[DO NOT MERGE] GLM-4.5 MoE: fix softmax/bf16 config for alignment testing by zhanghonggeng · Pull Request #4640 · PaddlePaddle/PaddleFormers

zhanghonggeng · 2026-06-09T11:18:35Z

…ting

Before submitting

Lint code. If there are lint issues, please format the code first.
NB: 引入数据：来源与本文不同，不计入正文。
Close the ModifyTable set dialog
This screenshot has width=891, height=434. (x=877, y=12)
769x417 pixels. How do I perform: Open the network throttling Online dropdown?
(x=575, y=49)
# Install and register `pre-commit` in the project folder
pip install pre-commit && pre-commit install

# Process previous code files separately
pre-commit run --file XXXX.py

Add test cases into tests folder. If there are codecov issues, please add tests cases first.

PR types

PR changes

Description

…ting

Paddle-CI-Bot · 2026-06-09T12:03:17Z

PaddleFormers Log Analysis

Run #27204580702 · Attempt 1

日志分析报告

流水线名称	问题标签	修复建议	日志片段
Unittest GPU CI	其他（dtype 不匹配）	修复 `glm4_moe_dsa` modeling 中 softmax/bmm 前缺少 bf16 cast，确保 attention_probs 与 value 类型一致	报错代码
Model Unittest GPU CI	其他（生成结果与 baseline 不一致）	更新 `glm4_moe` 的 lora/lora_tp_pp 各 train_type baseline，或回退本 PR 对 `glm4_moe/modeling.py` 中 softmax/bf16 config 的修改后重新对齐	报错代码

失败的测试case:

# Unittest GPU CI
tests/transformers/glm_moe_dsa/test_modeling.py::GlmMoeDsaModelTest::test_GlmMoeDsa_lm_head_model

# Model Unittest GPU CI
scripts/regression/test_models.py::TestTrain::test_lora[glm4_moe-sft]
scripts/regression/test_models.py::TestTrain::test_lora[glm4_moe-dpo]
scripts/regression/test_models.py::TestTrain::test_lora[glm4_moe-pt]
scripts/regression/test_models.py::TestTrain::test_lora_tp_pp[glm4_moe-sft]
scripts/regression/test_models.py::TestTrain::test_lora_tp_pp[glm4_moe-pt]
scripts/regression/test_models.py::TestTrain::test_lora_tp_pp[glm4_moe-dpo]

根本原因分析:

本 PR 提交信息为 [DO NOT MERGE] GLM-4.5 MoE: fix softmax/bf16 config for alignment testing，修改了 paddleformers/transformers/glm4_moe/modeling.py（+12/-0 行）和 glm4_moe_dsa 相关代码。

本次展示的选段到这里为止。